Exploring the theme of coaching supervision has caused me to reflect on my personal journey of supervising and being supervised.
I’m not talking here about the manager/employee relationship but supervision as a learning and personal reflection process. In an early experience of supervision during my days as a Youth Worker, I naively asked a trusted colleague to be my supervisor. As a first experience, I had no idea what to expect, or how the process would be of benefit – it simply seemed like a good idea at the time.
I chose this person because of my perception that I could talk through issues, get some feedback and suggestions and most importantly hear the challenges that have shaped and molded me ever since. This experience of supervision was profound, and like many other things in my life at that time set me on a huge learning curve, either things coming full circle or moving back to the future.
This experience of supervision taught me two valuable lessons. First, that I needed to find a way of talking through challenging situations that were taking place as part of my role as a Youth Worker and most importantly that I wasn’t alone.
Fast forward to 2012, when as part of my Masters Degree in business coaching, I chose to undertake a small project focusing on the experience of recent Australian coaching graduates in relation to supervision.
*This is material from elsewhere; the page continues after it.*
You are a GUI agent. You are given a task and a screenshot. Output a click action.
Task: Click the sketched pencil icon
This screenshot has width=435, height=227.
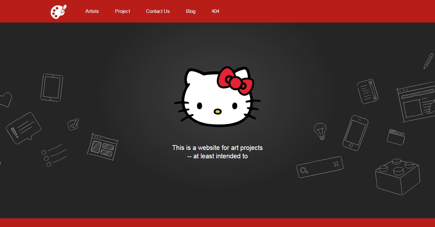(429, 61)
While I have yet to publish this research, it is fair to say that coaches are ambivalent towards supervision, in part due to cost and because like coaching, supervision in coaching is still in its emergence.
Prior to completing my Masters Degree I had completed a Cert IV in Life and Business Coaching, and realised quite quickly that coaching as part of my DNA. It felt to me like I was coming home and that coaching was what I really wanted to focus on. These training programs have provided many opportunities for informal supervision and while I thought I had ‘been there, done that’, my focus on supervision was only just beginning=
My key research interest and focus of my PhD program is to understand not only the current experience of business coaches in relation to supervision but to identify what is different from other supervision practices and what models and approaches are appropriate on this context.
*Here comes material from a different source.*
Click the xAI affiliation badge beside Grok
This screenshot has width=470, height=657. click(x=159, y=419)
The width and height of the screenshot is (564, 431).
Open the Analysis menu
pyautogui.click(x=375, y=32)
Coaching supervision, like business and executive coaching is in my view a multi-disciplinary process. A deep life experience supported with continuing education in a wide variety of fields is essential to be an effective practitioner. Ultimately reflection and self awareness are key attributes of coaching and coaching supervision and for me its all about the ‘aha’ moments as the following diagram illustrates.
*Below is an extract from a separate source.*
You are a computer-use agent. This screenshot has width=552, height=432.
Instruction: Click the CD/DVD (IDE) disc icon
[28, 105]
Self awareness and transformation in coaching practice is achieved through the mirror of self-reflection – a key element of the supervision process.
There remains much to learn in understanding the needs of coaches in relation to supervision. We need to be cognisant of the learning that has come from other disciplines, but we also need to be courageous in finding new models, theories and practice that meeting the needs of coaches and the emerging profession.=
That is my goal and quest over the coming years.